The game of runs continued, as Rus inexplicably won the first three games of set three, using her lefty forehand to counter Stosur's kick serve and force the favorite out wide. Of all the strokes hit today, this was the most effective. Stosur didn't strike a single ace until she was down 0-3, and sparked a mini-surge during which she broke back for 2-3.
But one push begets another, and Rus would break right back, followed by an error-filled return game that put Stosur in a 5-2 deficit. Fighting two battles throughout—one against Rus, the other with herself—Stosur never remained focused long enough. It may have been enough to skirt by Rus a year ago, but the Dutchwoman is quickly gaining experience in important pro tournaments; a return to the seeded days of her junior career seems likely.
I'm more confident in that assertion after watching how Rus closed things out. She earned two match points at 5-3, and after double-faulting on the first, she traded a barrage of shots with Stosur in one of the tournament's best rallies.

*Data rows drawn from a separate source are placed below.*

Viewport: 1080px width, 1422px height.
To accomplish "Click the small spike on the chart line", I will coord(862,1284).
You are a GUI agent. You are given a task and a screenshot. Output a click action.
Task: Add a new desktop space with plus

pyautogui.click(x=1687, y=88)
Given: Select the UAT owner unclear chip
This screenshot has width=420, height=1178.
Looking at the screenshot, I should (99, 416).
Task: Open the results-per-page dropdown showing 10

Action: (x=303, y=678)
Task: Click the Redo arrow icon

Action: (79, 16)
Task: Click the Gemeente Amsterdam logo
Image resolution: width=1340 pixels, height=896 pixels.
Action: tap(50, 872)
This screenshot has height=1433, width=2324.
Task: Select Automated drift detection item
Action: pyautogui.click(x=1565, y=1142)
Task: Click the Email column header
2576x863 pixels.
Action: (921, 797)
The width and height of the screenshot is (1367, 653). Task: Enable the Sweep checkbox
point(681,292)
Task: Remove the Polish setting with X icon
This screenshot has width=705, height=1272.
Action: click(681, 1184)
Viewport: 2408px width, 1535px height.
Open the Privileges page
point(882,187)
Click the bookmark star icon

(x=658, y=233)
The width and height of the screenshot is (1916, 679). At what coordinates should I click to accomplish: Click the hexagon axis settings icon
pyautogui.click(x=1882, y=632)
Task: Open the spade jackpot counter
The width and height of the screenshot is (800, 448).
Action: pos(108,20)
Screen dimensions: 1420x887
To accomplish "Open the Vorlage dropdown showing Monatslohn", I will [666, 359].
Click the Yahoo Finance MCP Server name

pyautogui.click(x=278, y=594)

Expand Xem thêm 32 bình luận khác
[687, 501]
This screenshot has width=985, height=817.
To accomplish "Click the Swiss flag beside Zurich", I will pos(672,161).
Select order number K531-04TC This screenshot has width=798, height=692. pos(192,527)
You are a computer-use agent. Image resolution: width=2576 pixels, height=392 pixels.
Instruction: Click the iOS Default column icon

It took perhaps Stosur's best shot of the day, a dive-bombing backhand targeted on the corner, to dispel Rus, who was eventually broken. But not for good—Rus remained focused and stayed on Stosur's backhand, a weak link all day, to elicit a number of errors at 5-4. One of them gave Rus her third match point, and when Stosur's subsequent slice backhand meekly caught the net, it was over.
Watching from home, I had been thinking to myself, 'Why isn't Stosur using the slice more?' Darren Cahill and Pam Shriver voiced my thoughts on the broadcast. It turned out to be the least effective stroke of them all today, just another day in the up-and-down singles career of Sam Stosur.